# [What to do]
The output should be identical to the entries that follow.
##### Provided material #####
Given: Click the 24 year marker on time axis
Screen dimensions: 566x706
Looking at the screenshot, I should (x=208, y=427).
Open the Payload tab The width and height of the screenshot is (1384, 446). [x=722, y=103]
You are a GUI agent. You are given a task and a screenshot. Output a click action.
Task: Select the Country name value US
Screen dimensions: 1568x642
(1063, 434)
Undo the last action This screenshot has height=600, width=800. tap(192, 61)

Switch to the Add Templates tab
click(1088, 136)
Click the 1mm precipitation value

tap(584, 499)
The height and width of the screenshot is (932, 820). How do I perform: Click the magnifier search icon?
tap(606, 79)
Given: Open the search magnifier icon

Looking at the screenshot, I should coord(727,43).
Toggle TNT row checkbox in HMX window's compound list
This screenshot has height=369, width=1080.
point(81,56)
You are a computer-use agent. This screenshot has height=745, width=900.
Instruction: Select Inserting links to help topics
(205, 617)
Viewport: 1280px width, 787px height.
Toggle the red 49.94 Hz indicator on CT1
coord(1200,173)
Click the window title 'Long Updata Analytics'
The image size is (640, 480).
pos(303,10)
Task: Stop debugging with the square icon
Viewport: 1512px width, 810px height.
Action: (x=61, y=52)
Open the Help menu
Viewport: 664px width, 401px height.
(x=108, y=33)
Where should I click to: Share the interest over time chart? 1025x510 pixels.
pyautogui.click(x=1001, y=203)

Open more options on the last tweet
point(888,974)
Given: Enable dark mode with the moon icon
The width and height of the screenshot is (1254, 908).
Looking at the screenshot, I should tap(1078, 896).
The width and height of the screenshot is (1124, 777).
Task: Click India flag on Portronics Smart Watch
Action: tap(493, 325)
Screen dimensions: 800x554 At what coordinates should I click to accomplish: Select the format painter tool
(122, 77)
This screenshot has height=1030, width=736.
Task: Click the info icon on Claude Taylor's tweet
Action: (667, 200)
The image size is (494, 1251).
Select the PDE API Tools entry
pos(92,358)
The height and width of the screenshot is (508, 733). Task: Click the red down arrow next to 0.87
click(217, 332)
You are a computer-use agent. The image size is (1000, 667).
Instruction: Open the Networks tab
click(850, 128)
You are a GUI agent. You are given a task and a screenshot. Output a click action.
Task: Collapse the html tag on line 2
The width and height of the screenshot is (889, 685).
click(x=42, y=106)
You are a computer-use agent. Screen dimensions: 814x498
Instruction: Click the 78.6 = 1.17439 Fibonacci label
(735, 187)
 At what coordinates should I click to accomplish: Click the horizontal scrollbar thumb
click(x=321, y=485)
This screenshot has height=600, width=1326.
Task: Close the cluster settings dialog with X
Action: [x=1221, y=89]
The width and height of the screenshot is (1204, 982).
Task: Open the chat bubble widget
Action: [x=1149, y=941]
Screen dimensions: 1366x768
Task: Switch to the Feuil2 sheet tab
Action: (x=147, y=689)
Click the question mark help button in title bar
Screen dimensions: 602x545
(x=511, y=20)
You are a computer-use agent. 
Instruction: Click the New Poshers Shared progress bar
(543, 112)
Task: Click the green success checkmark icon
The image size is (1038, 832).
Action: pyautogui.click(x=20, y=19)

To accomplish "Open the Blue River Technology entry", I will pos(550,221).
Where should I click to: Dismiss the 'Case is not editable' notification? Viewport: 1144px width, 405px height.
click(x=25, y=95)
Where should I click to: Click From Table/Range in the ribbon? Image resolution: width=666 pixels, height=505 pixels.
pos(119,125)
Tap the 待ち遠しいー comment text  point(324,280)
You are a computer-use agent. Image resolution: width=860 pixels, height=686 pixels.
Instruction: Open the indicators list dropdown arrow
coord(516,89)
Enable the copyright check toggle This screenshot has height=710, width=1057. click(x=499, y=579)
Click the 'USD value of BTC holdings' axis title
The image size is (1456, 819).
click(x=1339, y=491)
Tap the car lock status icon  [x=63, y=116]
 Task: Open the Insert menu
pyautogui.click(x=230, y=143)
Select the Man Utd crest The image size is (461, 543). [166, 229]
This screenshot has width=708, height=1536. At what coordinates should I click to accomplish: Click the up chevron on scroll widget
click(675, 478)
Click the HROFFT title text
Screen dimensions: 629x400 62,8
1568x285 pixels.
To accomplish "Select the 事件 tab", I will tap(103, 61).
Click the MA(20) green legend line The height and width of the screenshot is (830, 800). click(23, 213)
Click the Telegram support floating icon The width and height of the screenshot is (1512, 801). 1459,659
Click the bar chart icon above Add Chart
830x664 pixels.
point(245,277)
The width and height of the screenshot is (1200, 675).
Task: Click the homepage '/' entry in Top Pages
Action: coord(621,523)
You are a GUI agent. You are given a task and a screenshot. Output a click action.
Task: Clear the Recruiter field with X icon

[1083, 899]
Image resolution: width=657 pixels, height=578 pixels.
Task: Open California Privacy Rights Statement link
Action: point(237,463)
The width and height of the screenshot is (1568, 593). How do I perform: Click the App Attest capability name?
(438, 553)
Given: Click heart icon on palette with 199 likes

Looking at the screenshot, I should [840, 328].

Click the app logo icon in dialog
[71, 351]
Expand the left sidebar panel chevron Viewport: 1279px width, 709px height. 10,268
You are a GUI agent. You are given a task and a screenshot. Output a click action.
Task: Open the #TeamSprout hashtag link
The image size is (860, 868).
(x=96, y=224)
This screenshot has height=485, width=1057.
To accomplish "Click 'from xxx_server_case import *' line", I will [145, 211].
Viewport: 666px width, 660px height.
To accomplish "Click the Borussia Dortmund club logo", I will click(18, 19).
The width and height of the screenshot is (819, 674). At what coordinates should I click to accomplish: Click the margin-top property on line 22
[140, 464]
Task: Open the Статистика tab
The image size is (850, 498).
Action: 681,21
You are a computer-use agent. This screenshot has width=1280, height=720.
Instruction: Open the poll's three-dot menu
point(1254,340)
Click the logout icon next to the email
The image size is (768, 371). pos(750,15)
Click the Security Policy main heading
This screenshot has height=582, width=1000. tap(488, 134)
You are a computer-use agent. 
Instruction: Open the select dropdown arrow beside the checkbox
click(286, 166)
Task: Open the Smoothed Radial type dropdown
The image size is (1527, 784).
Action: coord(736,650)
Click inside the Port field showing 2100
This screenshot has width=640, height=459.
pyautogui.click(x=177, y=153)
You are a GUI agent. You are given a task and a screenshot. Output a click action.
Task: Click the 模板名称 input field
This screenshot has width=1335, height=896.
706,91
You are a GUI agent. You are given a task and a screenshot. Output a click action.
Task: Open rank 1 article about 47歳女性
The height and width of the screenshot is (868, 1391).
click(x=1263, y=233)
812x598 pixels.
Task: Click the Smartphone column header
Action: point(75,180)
#####
# [Response box]
Given: Click the 24 year marker on time axis
Screen dimensions: 566x706
Looking at the screenshot, I should (x=208, y=427).
Open the Payload tab The width and height of the screenshot is (1384, 446). [x=722, y=103]
You are a GUI agent. You are given a task and a screenshot. Output a click action.
Task: Select the Country name value US
Screen dimensions: 1568x642
(1063, 434)
Undo the last action This screenshot has height=600, width=800. tap(192, 61)

Switch to the Add Templates tab
click(1088, 136)
Click the 1mm precipitation value

tap(584, 499)
The height and width of the screenshot is (932, 820). How do I perform: Click the magnifier search icon?
tap(606, 79)
Given: Open the search magnifier icon

Looking at the screenshot, I should coord(727,43).
Toggle TNT row checkbox in HMX window's compound list
This screenshot has height=369, width=1080.
point(81,56)
You are a computer-use agent. This screenshot has height=745, width=900.
Instruction: Select Inserting links to help topics
(205, 617)
Viewport: 1280px width, 787px height.
Toggle the red 49.94 Hz indicator on CT1
coord(1200,173)
Click the window title 'Long Updata Analytics'
The image size is (640, 480).
pos(303,10)
Task: Stop debugging with the square icon
Viewport: 1512px width, 810px height.
Action: (x=61, y=52)
Open the Help menu
Viewport: 664px width, 401px height.
(x=108, y=33)
Where should I click to: Share the interest over time chart? 1025x510 pixels.
pyautogui.click(x=1001, y=203)

Open more options on the last tweet
point(888,974)
Given: Enable dark mode with the moon icon
The width and height of the screenshot is (1254, 908).
Looking at the screenshot, I should tap(1078, 896).
The width and height of the screenshot is (1124, 777).
Task: Click India flag on Portronics Smart Watch
Action: tap(493, 325)
Screen dimensions: 800x554 At what coordinates should I click to accomplish: Select the format painter tool
(122, 77)
This screenshot has height=1030, width=736.
Task: Click the info icon on Claude Taylor's tweet
Action: (667, 200)
The image size is (494, 1251).
Select the PDE API Tools entry
pos(92,358)
The height and width of the screenshot is (508, 733). Task: Click the red down arrow next to 0.87
click(217, 332)
You are a computer-use agent. The image size is (1000, 667).
Instruction: Open the Networks tab
click(850, 128)
You are a GUI agent. You are given a task and a screenshot. Output a click action.
Task: Collapse the html tag on line 2
The width and height of the screenshot is (889, 685).
click(x=42, y=106)
You are a computer-use agent. Screen dimensions: 814x498
Instruction: Click the 78.6 = 1.17439 Fibonacci label
(735, 187)
 At what coordinates should I click to accomplish: Click the horizontal scrollbar thumb
click(x=321, y=485)
This screenshot has height=600, width=1326.
Task: Close the cluster settings dialog with X
Action: [x=1221, y=89]
The width and height of the screenshot is (1204, 982).
Task: Open the chat bubble widget
Action: [x=1149, y=941]
Screen dimensions: 1366x768
Task: Switch to the Feuil2 sheet tab
Action: (x=147, y=689)
Click the question mark help button in title bar
Screen dimensions: 602x545
(x=511, y=20)
You are a computer-use agent. 
Instruction: Click the New Poshers Shared progress bar
(543, 112)
Task: Click the green success checkmark icon
The image size is (1038, 832).
Action: pyautogui.click(x=20, y=19)

To accomplish "Open the Blue River Technology entry", I will pos(550,221).
Where should I click to: Dismiss the 'Case is not editable' notification? Viewport: 1144px width, 405px height.
click(x=25, y=95)
Where should I click to: Click From Table/Range in the ribbon? Image resolution: width=666 pixels, height=505 pixels.
pos(119,125)
Tap the 待ち遠しいー comment text  point(324,280)
You are a computer-use agent. Image resolution: width=860 pixels, height=686 pixels.
Instruction: Open the indicators list dropdown arrow
coord(516,89)
Enable the copyright check toggle This screenshot has height=710, width=1057. click(x=499, y=579)
Click the 'USD value of BTC holdings' axis title
The image size is (1456, 819).
click(x=1339, y=491)
Tap the car lock status icon  [x=63, y=116]
 Task: Open the Insert menu
pyautogui.click(x=230, y=143)
Select the Man Utd crest The image size is (461, 543). [166, 229]
This screenshot has width=708, height=1536. At what coordinates should I click to accomplish: Click the up chevron on scroll widget
click(675, 478)
Click the HROFFT title text
Screen dimensions: 629x400 62,8
1568x285 pixels.
To accomplish "Select the 事件 tab", I will tap(103, 61).
Click the MA(20) green legend line The height and width of the screenshot is (830, 800). click(23, 213)
Click the Telegram support floating icon The width and height of the screenshot is (1512, 801). 1459,659
Click the bar chart icon above Add Chart
830x664 pixels.
point(245,277)
The width and height of the screenshot is (1200, 675).
Task: Click the homepage '/' entry in Top Pages
Action: coord(621,523)
You are a GUI agent. You are given a task and a screenshot. Output a click action.
Task: Clear the Recruiter field with X icon

[1083, 899]
Image resolution: width=657 pixels, height=578 pixels.
Task: Open California Privacy Rights Statement link
Action: point(237,463)
The width and height of the screenshot is (1568, 593). How do I perform: Click the App Attest capability name?
(438, 553)
Given: Click heart icon on palette with 199 likes

Looking at the screenshot, I should [840, 328].

Click the app logo icon in dialog
[71, 351]
Expand the left sidebar panel chevron Viewport: 1279px width, 709px height. 10,268
You are a GUI agent. You are given a task and a screenshot. Output a click action.
Task: Open the #TeamSprout hashtag link
The image size is (860, 868).
(x=96, y=224)
This screenshot has height=485, width=1057.
To accomplish "Click 'from xxx_server_case import *' line", I will [145, 211].
Viewport: 666px width, 660px height.
To accomplish "Click the Borussia Dortmund club logo", I will click(18, 19).
The width and height of the screenshot is (819, 674). At what coordinates should I click to accomplish: Click the margin-top property on line 22
[140, 464]
Task: Open the Статистика tab
The image size is (850, 498).
Action: 681,21
You are a computer-use agent. This screenshot has width=1280, height=720.
Instruction: Open the poll's three-dot menu
point(1254,340)
Click the logout icon next to the email
The image size is (768, 371). pos(750,15)
Click the Security Policy main heading
This screenshot has height=582, width=1000. tap(488, 134)
You are a computer-use agent. 
Instruction: Open the select dropdown arrow beside the checkbox
click(286, 166)
Task: Open the Smoothed Radial type dropdown
The image size is (1527, 784).
Action: coord(736,650)
Click inside the Port field showing 2100
This screenshot has width=640, height=459.
pyautogui.click(x=177, y=153)
You are a GUI agent. You are given a task and a screenshot. Output a click action.
Task: Click the 模板名称 input field
This screenshot has width=1335, height=896.
706,91
You are a GUI agent. You are given a task and a screenshot. Output a click action.
Task: Open rank 1 article about 47歳女性
The height and width of the screenshot is (868, 1391).
click(x=1263, y=233)
812x598 pixels.
Task: Click the Smartphone column header
Action: point(75,180)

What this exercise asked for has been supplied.